This past October I took a trip to Toronto to visit the Hockey Hall of Fame. I would be lying if I didn’t have many thoughts about moving there, and attempting to work at the HOF. It’s a big city, which I love. It’s Canada, which is awesome. And you know, hockey. The guy who watches the Stanley Cup had that job for like 14 years, so maybe it’s a lot harder to get a job with the HOF than I’m anticipating. Also, there’s all the issues of work visas and green cards and whatever for a Yankee like me to work and live up north. So it was just a fleeting dream.
Then flying home I had to change planes in Chicago. A city I visited just a few month earlier and absolutely fell in love with. As I came upon my new gate I kept eyeballing the sign to the airport exit. I knew I was going to get on that plane back to Denver, but I thought about that exit and imagined using it and disappearing into a new life as a resident of the second city.

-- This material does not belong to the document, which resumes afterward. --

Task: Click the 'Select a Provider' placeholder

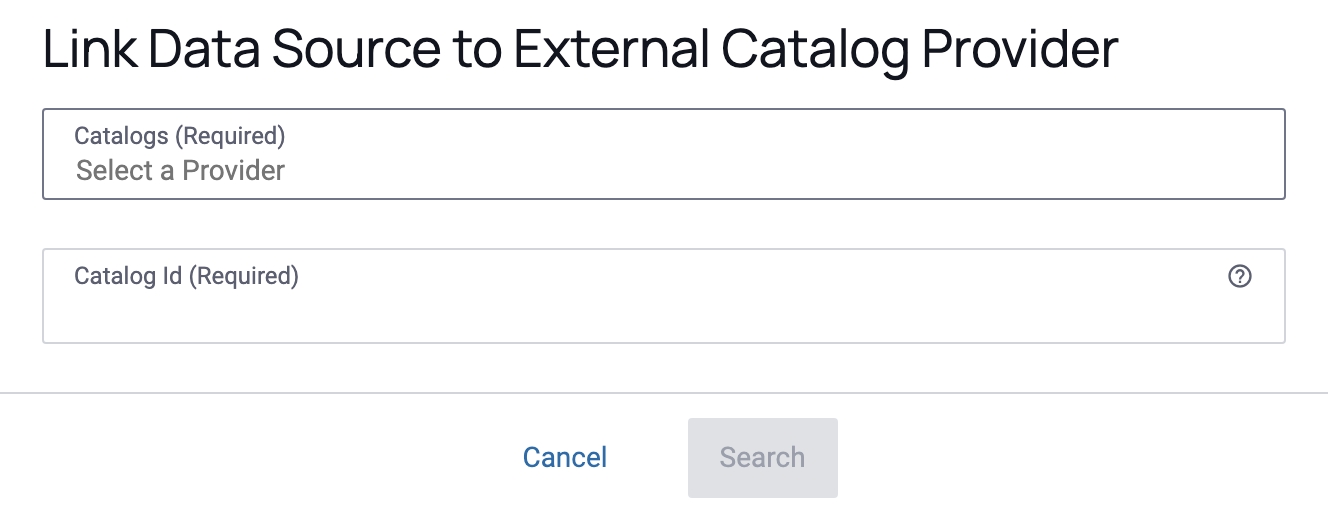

I often find myself feeling lost, misguided, or just confused about what I’m doing. The Less Than Jake song “Look What Happened” starts playing in my head and I think about taking that car from downtown to anywhere but here.
My friends and family are all here, for the most part. And they are all part of a wonderful support system. But I think that safety net may be part of the problem. I constantly wonder about where I could go, and what I could do. The world is a big place, am I actually meant to stay here? Who’s to say? Maybe the change in scenery is exactly what I need.
But I’m not impulsive enough to take those westbound signs and just leave town tonight. So I’ll just walk on the cracks of the same old sidewalks and only talk about leaving this town.
Maybe one day.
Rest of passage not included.